Which voting matters are considered “routine” or “non-routine”?

 

We believe that Proposal 1 regarding the election of directors, Proposal 3 regarding the non-binding, advisory resolution to approve the compensation of our named executive officers, Proposal 4 regarding the 2021 Incentive Plan Amendment, and Proposal 5 regarding the approval of the Board of Directors to effectuate the Reverse Stock Split and the Charter Amendment, are considered “non-routine” matters under applicable rules. Therefore, a broker, bank or other nominee cannot vote on such proposals without voting instructions from the beneficial owners, and there may be broker non-votes in connection with Proposals 1, 3, 4 or 5.

 

We believe that Proposal 2 concerning the ratification of the appointment of CBIZ, Inc. as the Company’s independent registered public accounting firm for the year ending December 31, 2024, is considered a “routine” matter under applicable rules. Therefore, a broker, bank or other nominee may generally vote on these matters, and there will be no broker non-votes in connection with Proposal 2.

 

What vote is required to approve each item? How will abstentions and broker non-votes be counted?

 

With respect to Proposal 1, election of directors, a holder of common stock may vote “FOR” the election of each of the nominees proposed by the Board, or “WITHHOLD” authority to vote for one or more of the proposed nominees. The election of a director requires the affirmative vote of a plurality of the votes properly cast on the election of directors at the Annual Meeting. A “plurality” means that the individuals who receive the largest number of votes are elected as directors up to the maximum number of directors to be elected at the meeting.
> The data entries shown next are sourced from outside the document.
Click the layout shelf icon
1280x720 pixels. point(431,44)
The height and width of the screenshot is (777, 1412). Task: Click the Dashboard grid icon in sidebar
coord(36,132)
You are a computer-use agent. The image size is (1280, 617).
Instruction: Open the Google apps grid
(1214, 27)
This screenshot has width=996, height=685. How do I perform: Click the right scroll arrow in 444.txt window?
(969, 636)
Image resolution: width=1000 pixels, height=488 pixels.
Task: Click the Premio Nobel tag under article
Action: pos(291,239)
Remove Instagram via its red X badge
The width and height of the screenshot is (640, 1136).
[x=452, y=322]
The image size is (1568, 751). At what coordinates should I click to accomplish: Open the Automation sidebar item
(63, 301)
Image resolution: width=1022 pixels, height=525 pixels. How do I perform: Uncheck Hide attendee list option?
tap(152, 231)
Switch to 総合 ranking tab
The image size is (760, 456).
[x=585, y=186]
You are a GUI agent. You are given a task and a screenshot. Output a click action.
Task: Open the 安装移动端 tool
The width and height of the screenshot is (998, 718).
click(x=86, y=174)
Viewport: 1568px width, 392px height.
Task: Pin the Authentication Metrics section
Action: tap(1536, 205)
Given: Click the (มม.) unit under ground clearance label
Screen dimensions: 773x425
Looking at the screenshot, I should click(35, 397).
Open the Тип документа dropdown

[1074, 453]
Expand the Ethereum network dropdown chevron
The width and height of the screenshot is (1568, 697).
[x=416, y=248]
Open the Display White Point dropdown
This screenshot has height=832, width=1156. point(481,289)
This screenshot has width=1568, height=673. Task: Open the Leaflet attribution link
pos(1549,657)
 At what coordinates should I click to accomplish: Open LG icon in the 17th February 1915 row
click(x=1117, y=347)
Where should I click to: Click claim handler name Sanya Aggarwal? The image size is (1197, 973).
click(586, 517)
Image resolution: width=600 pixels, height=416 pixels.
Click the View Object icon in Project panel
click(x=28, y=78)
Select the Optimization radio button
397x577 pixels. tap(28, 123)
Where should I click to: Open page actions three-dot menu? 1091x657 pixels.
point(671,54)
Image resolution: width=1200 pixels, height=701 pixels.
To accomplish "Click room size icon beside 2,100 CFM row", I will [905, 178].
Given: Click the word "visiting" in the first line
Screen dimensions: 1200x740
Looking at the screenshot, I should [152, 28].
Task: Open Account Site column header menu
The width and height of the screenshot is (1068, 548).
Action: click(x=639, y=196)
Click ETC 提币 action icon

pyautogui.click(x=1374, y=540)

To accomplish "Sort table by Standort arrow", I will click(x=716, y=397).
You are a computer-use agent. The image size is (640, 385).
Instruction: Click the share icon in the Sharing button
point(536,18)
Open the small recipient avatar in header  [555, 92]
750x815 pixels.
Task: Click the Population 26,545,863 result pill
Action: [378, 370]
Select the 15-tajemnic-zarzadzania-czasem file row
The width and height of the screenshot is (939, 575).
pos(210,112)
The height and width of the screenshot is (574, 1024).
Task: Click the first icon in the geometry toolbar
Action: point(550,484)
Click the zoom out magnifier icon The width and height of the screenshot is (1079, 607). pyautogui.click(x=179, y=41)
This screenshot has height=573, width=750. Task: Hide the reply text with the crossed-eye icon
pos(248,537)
As to Proposal 1, proxies marked “WITHHOLD” and broker non-votes will have no impact on the election of directors.

 

With respect to Proposal 2, ratification of CBIZ, Inc. as our independent registered public accounting firm, a holder of common stock may vote “FOR” or “AGAINST” ratification or “ABSTAIN” from voting on the proposal. Ratification requires an affirmative vote of holders of a majority of the votes properly cast at the Annual Meeting. Proxies marked “ABSTAIN” will not be considered as votes cast for or against Proposal 2 and will have no effect on the outcome of the proposal.

 

With respect to Proposal 3, advisory approval of the compensation of our named executive officers, a holder of common stock may vote “FOR” or “AGAINST” approval or “ABSTAIN” from voting on the proposal. Approval requires an affirmative vote of holders of a majority of the votes properly cast at the Annual Meeting. Proxies marked “ABSTAIN” and broker non-votes will not be considered as votes cast for or against Proposal 3 and will have no effect on the outcome of the proposal.

 

With respect to Proposal 4, the 2021 Incentive Plan Amendment, a holder of common stock may vote “FOR” or “AGAINST” approval or “ABSTAIN” from voting on the proposal. Approval requires an affirmative vote of holders of a majority of the votes properly cast at the Annual Meeting. Proxies marked “ABSTAIN” and broker non-votes will not be considered as votes cast for or against Proposal 4 and will have no effect on the outcome of the proposal.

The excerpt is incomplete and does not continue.